She sighs. "I don't really want to knock over all my cups. I'm quite fond of the collection of cups I have around me, but the knocked over cups are upside down, so, maybe it's more like a personal sacrifice than emotional suffering... a way of giving over all that water, all that emotion, raining it down on things. Either way? My work prepares me."

She purses her lips. "So, yeah. I kinda think so." This is the most serious any of you have seen Viv, even in the reality temblor she seemed a bit lighter, her resolve less grim.

Jeff

"Well, can't argue with that." Mitch mulls this over. "I could, I guess. No reason to, I should say."

Michael

Andy sort of wanders over in the middle of this; in doing so he can't help but end up near Marshall. He's mostly paying attention to Mitch, a guy whose Illuminated aura he's only caught glimpses of thus far: surveilling him in Berkeley, wielding the Norton Coin on the roof of the St. Francis, here today at the party. It's the first time Andy's really gotten a chance to look at him, and he sees him talking Tarot shop with Viv. It seems almost too perfect, as Andy has begun to obtain a more-or-less instinctive self-knowledge on what it means to be Illuminated, bolstered only a little bit by the discourse back on Friday. He knows he was uniquely able to sense something in the lockbox of the URIEL van, he knows he was uniquely able to see the happenings on the roof. And here Mitch is, reading Tarot. Is Tarot any different than divining by taking a bunch of speed and channeling whatever allowed Andy to get a glimpse of SANDMAN through a mirror darkly? If Mitch has his aura sight up, he sees an Andy who is markedly less wound-up than the Andy of last week's interaction with Carl and Rich. Andy isn't as well-versed in Tarot as either Mitch or Viv but he knows the general outlines of most of the card meanings. He lets out a low appreciative sigh.

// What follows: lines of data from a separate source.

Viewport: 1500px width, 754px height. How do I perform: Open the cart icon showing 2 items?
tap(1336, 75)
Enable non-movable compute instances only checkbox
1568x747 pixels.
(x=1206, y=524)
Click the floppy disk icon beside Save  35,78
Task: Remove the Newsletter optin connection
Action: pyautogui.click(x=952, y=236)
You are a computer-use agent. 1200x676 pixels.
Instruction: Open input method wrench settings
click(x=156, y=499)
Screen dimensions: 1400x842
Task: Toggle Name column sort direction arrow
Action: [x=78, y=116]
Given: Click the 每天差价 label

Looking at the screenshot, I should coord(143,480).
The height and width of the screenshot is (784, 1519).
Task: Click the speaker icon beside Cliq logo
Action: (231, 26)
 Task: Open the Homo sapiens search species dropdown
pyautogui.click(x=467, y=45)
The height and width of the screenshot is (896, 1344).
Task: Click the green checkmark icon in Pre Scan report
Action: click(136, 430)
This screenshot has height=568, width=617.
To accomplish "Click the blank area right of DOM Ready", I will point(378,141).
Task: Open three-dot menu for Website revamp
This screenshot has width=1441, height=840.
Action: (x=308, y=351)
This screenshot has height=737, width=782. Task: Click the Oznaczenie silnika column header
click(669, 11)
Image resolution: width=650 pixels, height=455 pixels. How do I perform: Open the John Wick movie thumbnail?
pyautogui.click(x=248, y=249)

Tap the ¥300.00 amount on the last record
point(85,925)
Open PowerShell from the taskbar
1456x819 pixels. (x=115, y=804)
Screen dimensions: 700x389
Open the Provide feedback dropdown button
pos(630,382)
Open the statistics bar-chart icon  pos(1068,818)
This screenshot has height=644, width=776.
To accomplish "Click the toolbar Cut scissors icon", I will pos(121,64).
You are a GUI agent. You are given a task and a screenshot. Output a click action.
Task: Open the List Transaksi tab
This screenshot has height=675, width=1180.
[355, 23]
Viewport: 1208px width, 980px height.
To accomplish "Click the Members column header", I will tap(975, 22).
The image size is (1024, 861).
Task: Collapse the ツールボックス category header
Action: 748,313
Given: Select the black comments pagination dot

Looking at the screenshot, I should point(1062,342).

"Big decisions ahead, eh?"

Brant

Marshall wraps an arm around Andy’s shoulder and gives him a squeeze. “It’s no I Ching but he’s often quite good at this.”

Jeff

"Hey, man, you having a good time? I was just saying, the cards are saying somebody isn't having a good time."

Michael

Andy smiles, says, "I'm having ... a pretty good time, honestly. So I'm ... fairly sure it's not me." He's telling the truth, although there is a sense of... nervous anticipation deep down in his aura. Maybe the signs in this reading about "momentous decisions" and the seeming possibility of either "spilling one's cups or carefully building/shepherding one's pentacles" are pushing that color stripe in his aura more to the fore.

Now that Andy is in the "area of effect" of Mitch's Oracle, it seems to Mitch like maybe the Knight of Wands/Hanged Man dyad might have more to do with Andy than Viv. If the Knight is Andy's furious and productive creativity, it's stifled here. If the Hanged Man is his mystical vision through suffering and ordeal (i.e. taking a lot of speed and writing for 24 hours straight), here it's mitigated and integrated into his self. It comes to Mitch in a flash thanks to Oracle and his sharing an Illuminated identity with Andy more than the cards per se: if Andy joins SANDMAN in some capacity, he's going to need to substantially change his writing.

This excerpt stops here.